Schriftliche Aufgabe 1:
Beantworte die folgenden Fragen zum Text über Carlsbergs Gersten-Patent:
(a) In welchem Jahr sicherte sich Carlsberg ein Patent für Braugerste?
(b) Wie viel Gerste verbrauchen die heimischen Brauereien?
(c) Zu welchem Verein schloss sich Hirter im Jahr 2021 mit anderen Brauereien zusammen?
Schriftliche Aufgabe 2: Schreibe den Text über Carlsbergs Gersten-Patent im Anschluss an seinen letzten Satz weiter.
::: Textauszug
Carlsbergs Gersten-Patent: Kleinbrauer warnen vor „Einheitsbieren“
Es ist nicht das erste Mal, dass der dänische Braukonzern Carlsberg vor das Europäische Patentamt in München zieht. Als international operierende Großbrauerei investiert das Unternehmen viel Geld, um seine Innovationskraft vor Nachahmern zu schützen. Aber nicht nur technische Anlagen oder Maschinen finden sich in den Anträgen bei der EU-Behörde. 2016 konnte sich Carlsberg ein Patent für Braugerste sichern, zum Unmut von Kleinbrauereien und NGOs, die sich am Dienstagvormittag in München nun zur Wehr gesetzt haben.
Für Nicht-Bierkenner: Gerste ist ein Getreide und neben Hopfen eine Hauptzutat für Bier. Rund 140.000 Tonnen verbrauchen die heimischen Brauereien. Zuerst wird die Gerste „gemälzt“, also Gerstenmalz hergestellt. Durch Vergärung entsteht der Alkohol im Bier. Welche Gerstensorte zum Einsatz kommt, beeinflusst Geschmack und Aussehen des Biers, womit Brauereien ihr Wunschbier erzeugen können und als Teil „regionaler Identität“ vermarkten können. Der Biermarkt ist hart umkämpft: allein in Österreich geht es um den Absatz von zehn Millionen Hektolitern (ein Hektoliter entspricht 200 Krügerln). Besonders kleinere Brauereien befürchten, dass Konzerne wie Carlsberg mit dem Patent auf Rohstoffe ihre Marktdominanz weiter ausbauen könnten. Mit dem Verfahren vor der großen Beschwerdekammer versuchen Kleinbrauer und Umweltschützer eine Grundsatz-Entscheidung für die Europäische Union zu erwirken: ein Patentverbot auf Saatgut.
Niki Riegler, Geschäftsführer der Kärntner Hirter-Brauerei, warnt provokant vor den „Einheitsbieren“ der Braukonzerne. Mit mehreren kleinen und mittelgroßen Brauereien hat sich Hirter im Jahr 2021 zum Verein der Unabhängigen Privatbrauereien zusammengeschlossen. Auf ihren Etiketten werben sie mit dem Claim „100% unabhängig“. Sie kämpfen laut Eigenangabe für den Erhalt der „Biervielfalt“, sehen sich aber mit einer erdrückenden Marktmacht der großen Brauereikonzerne konfrontiert. Relevanter als Carlsberg ist in Österreich der Konzern Heineken, zu dem die Brau-Union mit Marken wie Gösser, Schwechater oder Zipfer gehört. Die Niederländer kontrollieren mit all ihren Marken deutlich mehr als 50 Prozent des heimischen Biermarkts. Zu Carlsberg wiederum gehören Marken wie Tuborg oder die deutsche Brauerei Astra.
::::::
::: Extrahierte Zeilen
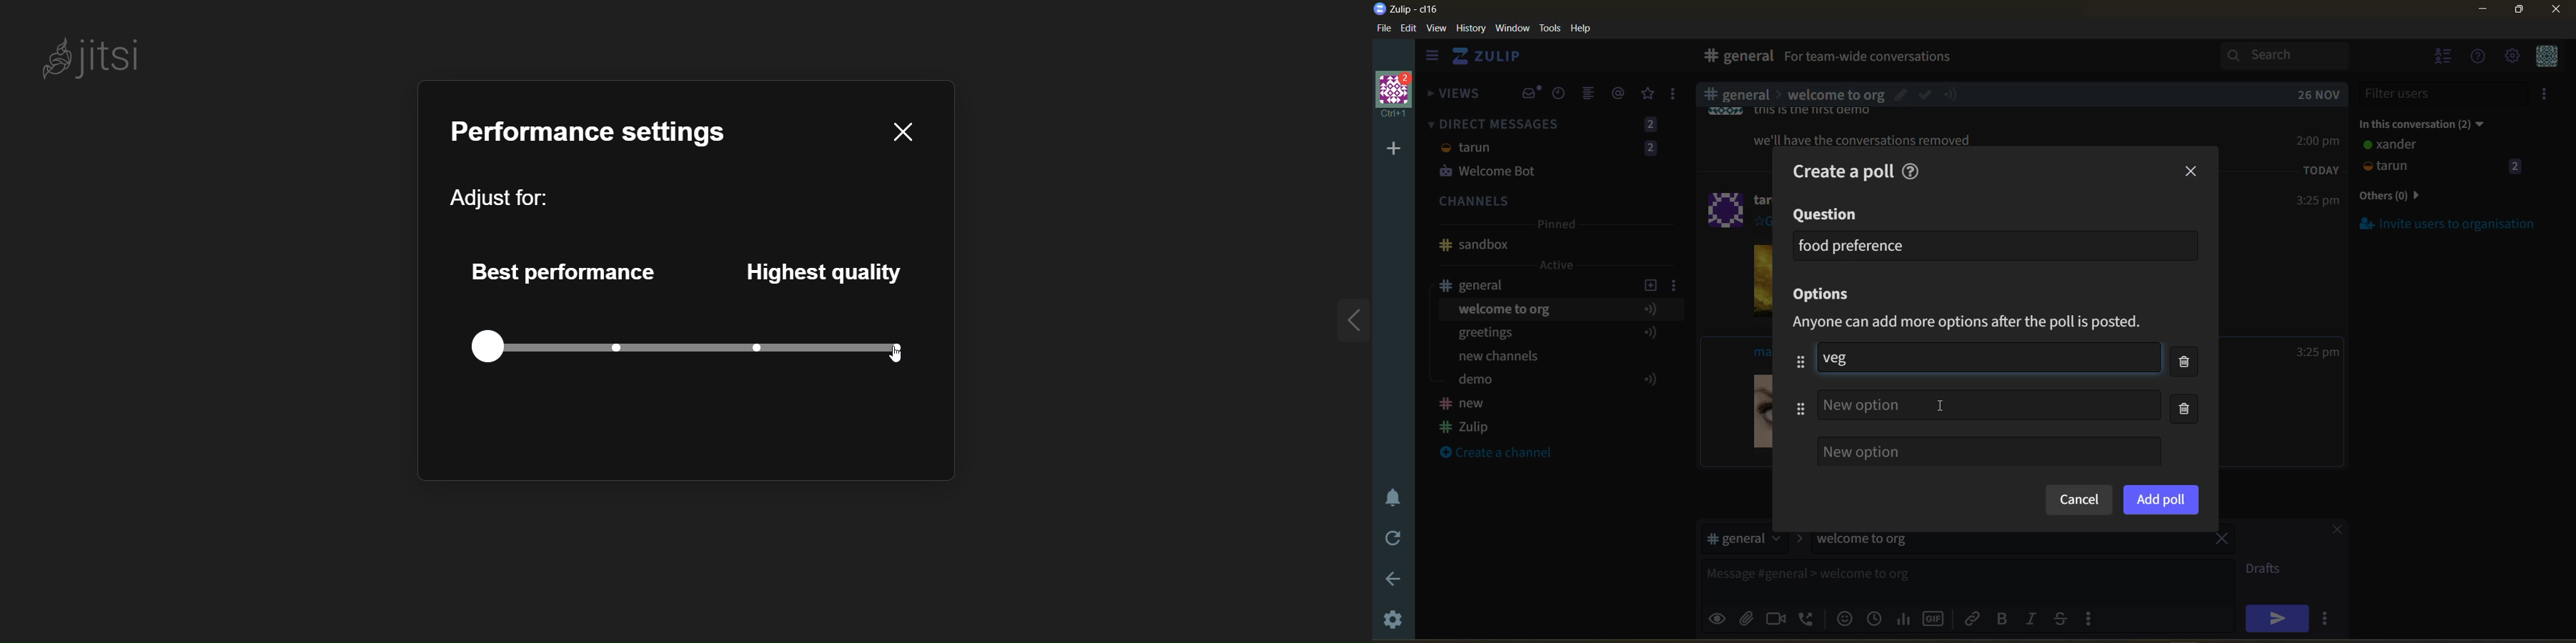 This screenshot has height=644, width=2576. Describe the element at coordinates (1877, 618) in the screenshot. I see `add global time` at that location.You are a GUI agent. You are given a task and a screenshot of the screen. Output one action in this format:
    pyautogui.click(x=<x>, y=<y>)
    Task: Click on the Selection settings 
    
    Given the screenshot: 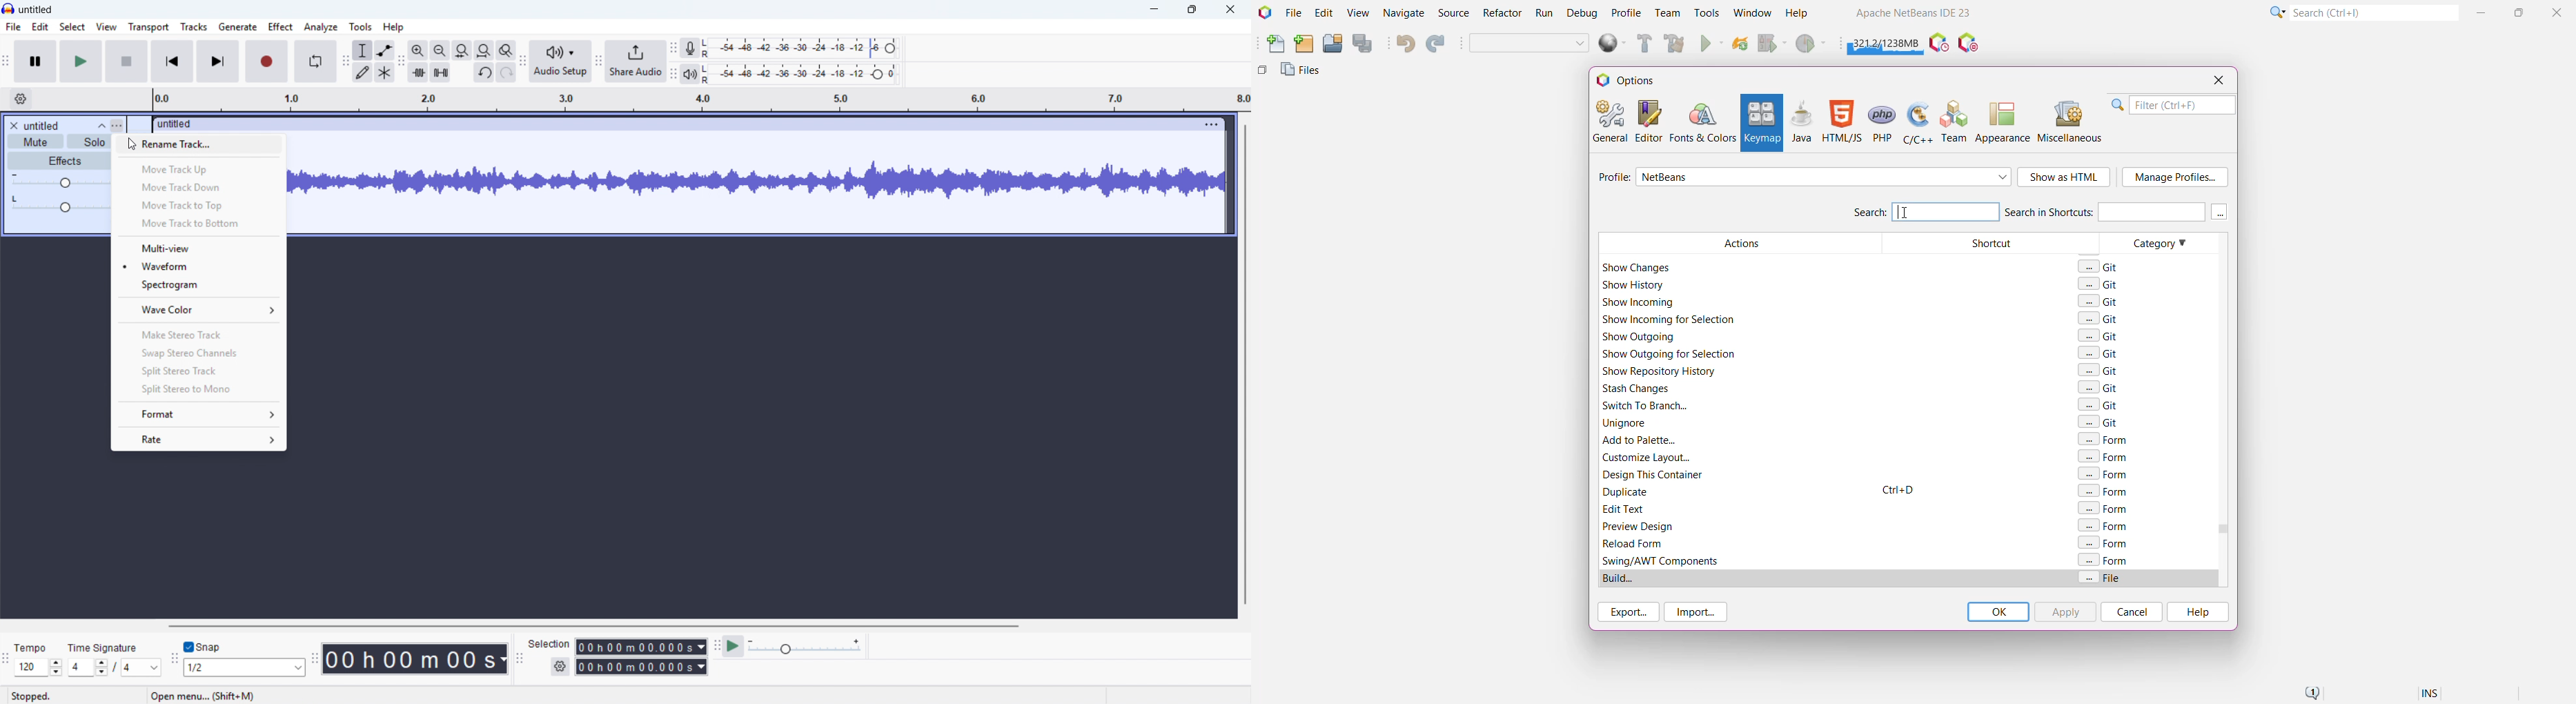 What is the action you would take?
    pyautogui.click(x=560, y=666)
::::::
::: Extrahierte Zeilen
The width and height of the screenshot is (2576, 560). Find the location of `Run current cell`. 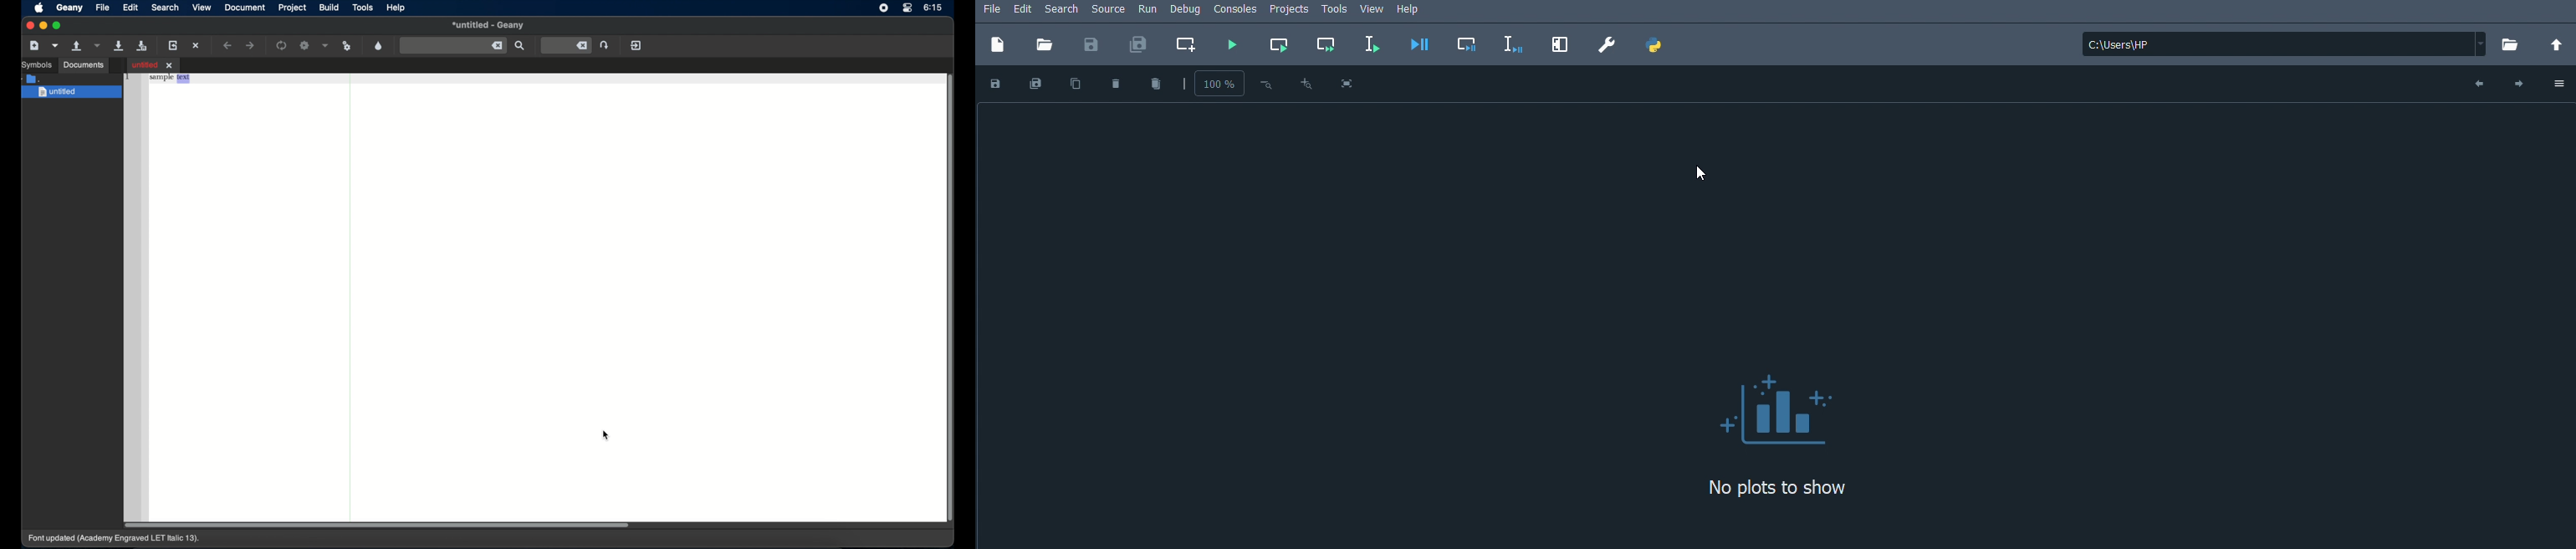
::::::
Lösung der Aufgabe 1:
(a) 2016
(b) Rund 140.000 Tonnen
(c) Zum Verein der Unabhängigen Privatbrauereien

Lösung der Aufgabe 2:
Auch wenn die Dänen in Österreich nicht stark investiert sind, sorgt das Patentverfahren um einen wesentlichen Ausgangsrohstoff dennoch für Unruhe bei Kleinbrauereien im Land. Kleinere Züchter von Braugerste könnten vom Markt verdrängt werden. „Weil es wirtschaftlich unattraktiv wird“, glaubt Riegler von Hirterbier. Mit einem Patent auf Braugerste entstünden Abhängigkeiten. Züchter von seltenen Sorten könnten aus Angst vor Lizenzklagen ihre Arbeit einstellen. Denn entdeckt ein Züchter eine vermeintliche neue Gerstensorte, die über die gleichen Eigenschaften wie Carlsbergs Gerste verfügt, könnte das als Verstoß gegen ein bestehendes Patent gewertet werden und juristische Folgen nach sich ziehen.
Wem gehören Pflanzen?
Im Antrag EP2575433 geht es offiziell nur um ein „energieeffizientes Brauverfahren“. Doch in den kompliziert formulierten Patentansprüchen verbergen sich Eigenschaften einer eigens von Carlsberg gezüchteten Braugerste – wohlgemerkt nicht gentechnisch modifiziert, sondern durch konventionelle Züchtung. Die Körner der neuen Gerste sollen mit einer veränderten Stärkezusammensetzung das Bierbrauen erleichtern.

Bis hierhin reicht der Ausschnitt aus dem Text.